Divórcio com filho especial

Normalmente, no momento do casamento civil, nenhum casal imagina que algum dia possa se divorciar. Contudo, esta é uma possibilidade e, assim, é importante que ambas as partes entendam como funciona esse processo para evitar maiores sofrimentos.

Dentre as questões que, se decididas antes, podem evitar problemas futuros estão a divisão dos bens, o pagamento ou não de pensão alimentícia e a guarda dos filhos menores.

A divisão de bens normalmente é feita de acordo com o pacto antenupcial, no entanto, se ele não existe ou se existem motivos para divergências, é interessante que os cônjuges conversem antes mesmo de darem entrada no processo de divórcio.

O pagamento da pensão alimentícia pode ser definido tanto pelos cônjuges quanto pelo juiz e, novamente, é interessante que as partes entrem em consenso acerca do valor a ser pago ou se haverá pagamento de pensão alimentícia.

Já a guarda, mesmo que haja consenso entre as partes, será definida por sentença judicial, uma vez que o Ministério Público deve assegurar que os interesses do menor sejam resguardados.

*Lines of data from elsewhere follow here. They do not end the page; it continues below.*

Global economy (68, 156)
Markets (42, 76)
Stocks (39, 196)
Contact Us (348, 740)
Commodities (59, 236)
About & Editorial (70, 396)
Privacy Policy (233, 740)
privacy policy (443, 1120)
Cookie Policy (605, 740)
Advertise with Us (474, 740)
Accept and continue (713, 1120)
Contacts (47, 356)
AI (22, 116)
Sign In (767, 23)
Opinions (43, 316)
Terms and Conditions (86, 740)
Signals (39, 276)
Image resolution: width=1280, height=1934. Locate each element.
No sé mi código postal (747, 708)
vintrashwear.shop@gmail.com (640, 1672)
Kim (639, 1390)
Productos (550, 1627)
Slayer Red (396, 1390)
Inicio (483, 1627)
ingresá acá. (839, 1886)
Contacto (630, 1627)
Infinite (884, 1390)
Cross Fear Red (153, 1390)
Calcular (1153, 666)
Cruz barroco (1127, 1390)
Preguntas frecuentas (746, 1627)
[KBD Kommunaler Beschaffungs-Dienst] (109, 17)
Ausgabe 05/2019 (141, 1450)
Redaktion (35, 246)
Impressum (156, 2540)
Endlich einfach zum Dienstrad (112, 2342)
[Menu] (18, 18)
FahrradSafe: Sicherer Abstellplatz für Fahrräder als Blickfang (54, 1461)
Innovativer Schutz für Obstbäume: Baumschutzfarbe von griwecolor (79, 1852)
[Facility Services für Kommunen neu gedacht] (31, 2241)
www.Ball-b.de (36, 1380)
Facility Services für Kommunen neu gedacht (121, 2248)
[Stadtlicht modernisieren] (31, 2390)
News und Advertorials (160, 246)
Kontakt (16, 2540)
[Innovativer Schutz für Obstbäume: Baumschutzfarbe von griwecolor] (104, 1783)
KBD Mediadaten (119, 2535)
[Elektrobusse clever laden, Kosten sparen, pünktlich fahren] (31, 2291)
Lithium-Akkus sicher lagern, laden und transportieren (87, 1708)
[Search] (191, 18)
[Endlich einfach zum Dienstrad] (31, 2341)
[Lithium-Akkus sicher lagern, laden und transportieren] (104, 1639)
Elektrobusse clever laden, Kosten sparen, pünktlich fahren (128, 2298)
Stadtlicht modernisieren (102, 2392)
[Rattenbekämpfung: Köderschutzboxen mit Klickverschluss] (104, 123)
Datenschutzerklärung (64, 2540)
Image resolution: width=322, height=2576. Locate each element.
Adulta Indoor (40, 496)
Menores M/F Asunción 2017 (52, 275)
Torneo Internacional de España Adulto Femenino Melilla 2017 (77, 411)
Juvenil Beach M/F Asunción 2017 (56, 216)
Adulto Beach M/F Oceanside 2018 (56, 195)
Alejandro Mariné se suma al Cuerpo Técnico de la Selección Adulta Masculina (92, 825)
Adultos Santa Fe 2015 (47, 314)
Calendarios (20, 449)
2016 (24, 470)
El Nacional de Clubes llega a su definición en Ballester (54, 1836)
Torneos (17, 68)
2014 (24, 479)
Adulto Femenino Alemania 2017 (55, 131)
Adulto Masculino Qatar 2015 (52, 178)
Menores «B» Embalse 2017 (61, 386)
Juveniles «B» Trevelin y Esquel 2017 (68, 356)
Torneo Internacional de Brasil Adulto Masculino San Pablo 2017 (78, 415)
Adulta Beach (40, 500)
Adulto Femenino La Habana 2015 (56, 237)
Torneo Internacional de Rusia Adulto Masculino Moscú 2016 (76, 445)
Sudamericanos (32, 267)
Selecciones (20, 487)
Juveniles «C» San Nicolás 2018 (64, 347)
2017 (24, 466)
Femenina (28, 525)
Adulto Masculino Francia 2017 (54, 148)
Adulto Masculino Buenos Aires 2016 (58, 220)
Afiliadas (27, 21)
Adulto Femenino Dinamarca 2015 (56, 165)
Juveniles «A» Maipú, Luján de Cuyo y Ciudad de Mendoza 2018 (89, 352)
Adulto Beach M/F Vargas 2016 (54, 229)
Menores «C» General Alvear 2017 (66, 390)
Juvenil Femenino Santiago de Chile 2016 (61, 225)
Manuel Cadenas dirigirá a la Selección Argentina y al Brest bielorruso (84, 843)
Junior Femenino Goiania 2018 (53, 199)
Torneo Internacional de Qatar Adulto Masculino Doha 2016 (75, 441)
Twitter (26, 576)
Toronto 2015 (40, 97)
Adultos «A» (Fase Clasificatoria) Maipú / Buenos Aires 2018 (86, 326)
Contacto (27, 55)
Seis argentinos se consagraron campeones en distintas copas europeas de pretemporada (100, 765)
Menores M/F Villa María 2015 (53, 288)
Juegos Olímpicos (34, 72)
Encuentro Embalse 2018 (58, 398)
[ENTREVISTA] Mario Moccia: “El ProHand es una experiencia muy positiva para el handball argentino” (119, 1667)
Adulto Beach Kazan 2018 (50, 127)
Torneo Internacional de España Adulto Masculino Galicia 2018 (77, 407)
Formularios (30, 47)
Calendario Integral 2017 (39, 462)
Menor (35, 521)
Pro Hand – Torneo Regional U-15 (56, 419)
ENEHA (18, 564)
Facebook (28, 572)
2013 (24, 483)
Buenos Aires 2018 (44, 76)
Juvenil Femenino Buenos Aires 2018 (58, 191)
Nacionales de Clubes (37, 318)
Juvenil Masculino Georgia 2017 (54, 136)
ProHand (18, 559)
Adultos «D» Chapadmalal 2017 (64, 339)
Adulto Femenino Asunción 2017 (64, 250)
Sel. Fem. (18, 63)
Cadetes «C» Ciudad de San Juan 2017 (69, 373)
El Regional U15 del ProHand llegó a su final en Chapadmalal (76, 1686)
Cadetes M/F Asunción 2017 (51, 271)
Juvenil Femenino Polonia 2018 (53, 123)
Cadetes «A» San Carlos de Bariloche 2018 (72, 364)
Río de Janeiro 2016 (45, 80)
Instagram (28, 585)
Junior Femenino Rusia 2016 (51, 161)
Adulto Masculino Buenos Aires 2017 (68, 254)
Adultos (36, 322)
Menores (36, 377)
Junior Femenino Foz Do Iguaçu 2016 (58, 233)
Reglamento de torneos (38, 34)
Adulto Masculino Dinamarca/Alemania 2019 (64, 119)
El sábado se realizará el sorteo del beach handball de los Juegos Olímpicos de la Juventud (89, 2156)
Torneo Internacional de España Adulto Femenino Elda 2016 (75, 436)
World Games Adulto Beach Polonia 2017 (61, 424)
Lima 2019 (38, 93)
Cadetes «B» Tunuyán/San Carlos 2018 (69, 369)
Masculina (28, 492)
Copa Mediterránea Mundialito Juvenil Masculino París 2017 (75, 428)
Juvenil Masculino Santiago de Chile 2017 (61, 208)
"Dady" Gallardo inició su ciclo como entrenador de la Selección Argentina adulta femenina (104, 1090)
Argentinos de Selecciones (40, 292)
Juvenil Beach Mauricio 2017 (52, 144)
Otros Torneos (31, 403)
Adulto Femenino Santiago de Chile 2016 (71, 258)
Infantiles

O que acontece quando o filho é especial?

Alguns pais de filhos especiais, ao se divorciarem, podem se perguntar como será esse processo para eles. Bem, se o filho for menor de idade, basicamente, tudo acontecerá como o divórcio de pais com filhos menores que não são especiais.

No entanto, se o filho especial tiver atingido a maioridade, a situação muda. Enquanto casais cujos filhos já atingiram a maioridade podem realizar o divórcio no cartório se estiverem em comum acordo, por exemplo, pais cujos filhos sejam especiais, mesmo quando maiores de idade, nem sempre possuem essa opção.

Assim, todo divórcio que envolver filho especial, cujo filho seja considerado incapaz, deverá ser realizado na justiça, porque o Ministério Público deve assegurar que os interesses dessa pessoa estão sendo resguardados.

Normalmente, quando o filho é considerado incapaz (ou relativamente incapaz de acordo com a legislação), pode-se entrar com um pedido de curatela, para que os bens do filho sejam melhor administrados.

Assim, tudo depende muito do caso concreto e da realidade de cada família. Por conta disso, sempre aconselhamos que casais em processo de divórcio procurem um advogado especializado em direito de família para lhe orientar da melhor maneira possível.